If this is true, any fix to ADT would likely stop solving ASP. ADT gets ASP right because it thinks it'll get the reward which other agents get if it switches to those other agent's strategies. Switching to a strategy which always two-boxes looks like a bad idea, because the predictor would not be giving money to that other agent. If ADT were thinking more realistically, it would reason like LIDT, seeing that it gets more money on this particular instance by two-boxing. But, of course, this "realistic" thinking makes it get less money in the end.

I don't think this analysis is quite right, though. It's true that the example with the game of chicken goes wrong because SADT thinks it can do as well as some other agent by copying that agent's strategy, but that isn't SADT's fault. It's only using the counterfactual it is given.

So, my analysis of where SADT goes wrong in this example is that the embedder is wrong.
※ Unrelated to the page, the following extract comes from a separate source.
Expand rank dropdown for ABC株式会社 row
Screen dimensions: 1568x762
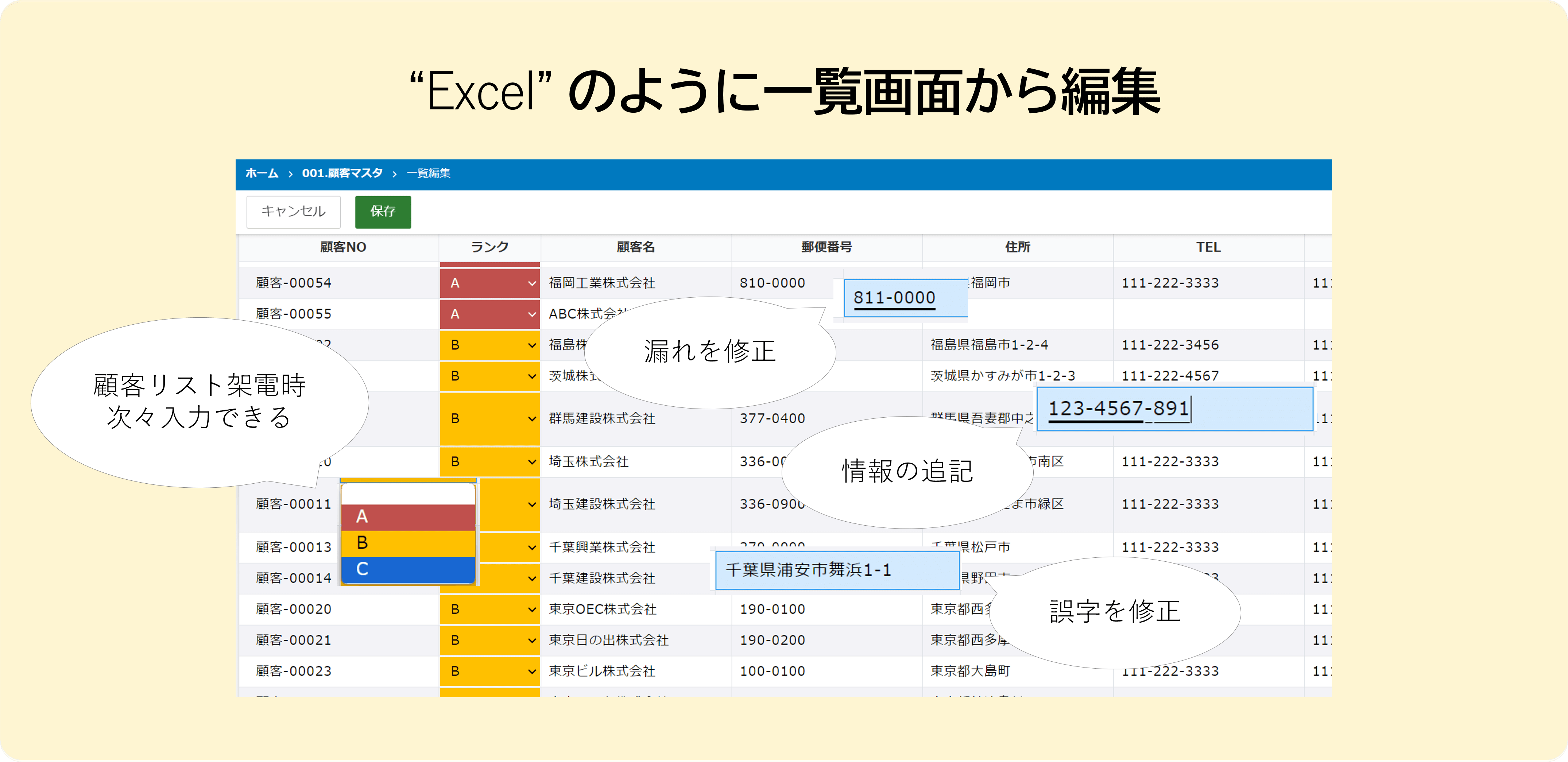click(489, 314)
Consider three possible embedders:

Copy: Takes an agent as input, and uses that agent as both player 1 and player 2.
Spoofer: Takes the input agent as player 1. Player 2 is a ADT agent who thinks it is playing against the input agent.
Delusion: Takes the input agent as player 1. Player 2 is a nADT agent who thinks it is playing against an ADT agent.

"Spoofer" is the embedder which I described before. It "spoofs" the other player into thinking it is up against whatever strategy it's trying out. "Delusion", on the other hand, has a player 2 who thinks it's up against another SADT agent no matter who it's actually up against. (I didn't come up with the name for the delusion embedder -- I would have called it the real embedder. I preserved the name choice here to represent the fact that it's very debatable which embedder better represents the real situation.)

If SADT used the copy or delusion embedder, it would not crash into itself in a game of chicken. So why did I say ADT crashes into itself?

DDT learns to use the spoofer. It considers all three embedders to be equivalent to the real situation, because if you feed in the ADT agent itself, you recover the true scenario. So, it makes the most optimistic choice among these -- which is the spoofer.

So, it seems like DDT is to blame. It's not totally clear what part of DDT to blame. Maybe the optimistic choice doesn't make as much sense as it seems. But, I claim that DDT's reality filter is faulty. It checks that the embedder amounts to reality if you feed in the DDT agent. This doesn't seem like the right check to perform. I think it should be requiring that the embedder amounts to reality if you feed in the policy which will be selected in the end. This would rule out the spoofing embedder in a game of chicken, since the policy which looks best according to that embedder implies more reward than you can really get. Furthermore, it seems like this is the right reason to rule out that embedder.

I think such a modified reality check might just turn it into an LIDT-like thing. I haven't figured out very much about it, though.

As you can see, many of the explanations here were sketchy. I've omitted some details, especially with respect to the optimality conditions of ADT. I encourage you to treat this as pointers to arguments which might be made, and think through what's going on with ADT yourself.

[-]gallabytes9y00

When considering an embedder $F$ , in universe $U$ , in response to which SADT picks policy $π$ , I would be tempted to apply the following coherence condition:

$E [F (π)] = E [F (D D T)] = E [U]$

(all approximately of course)

I'm not sure if this would work though. This is definitely a necessary condition for reasonable counterfactuals, but not obviously sufficient.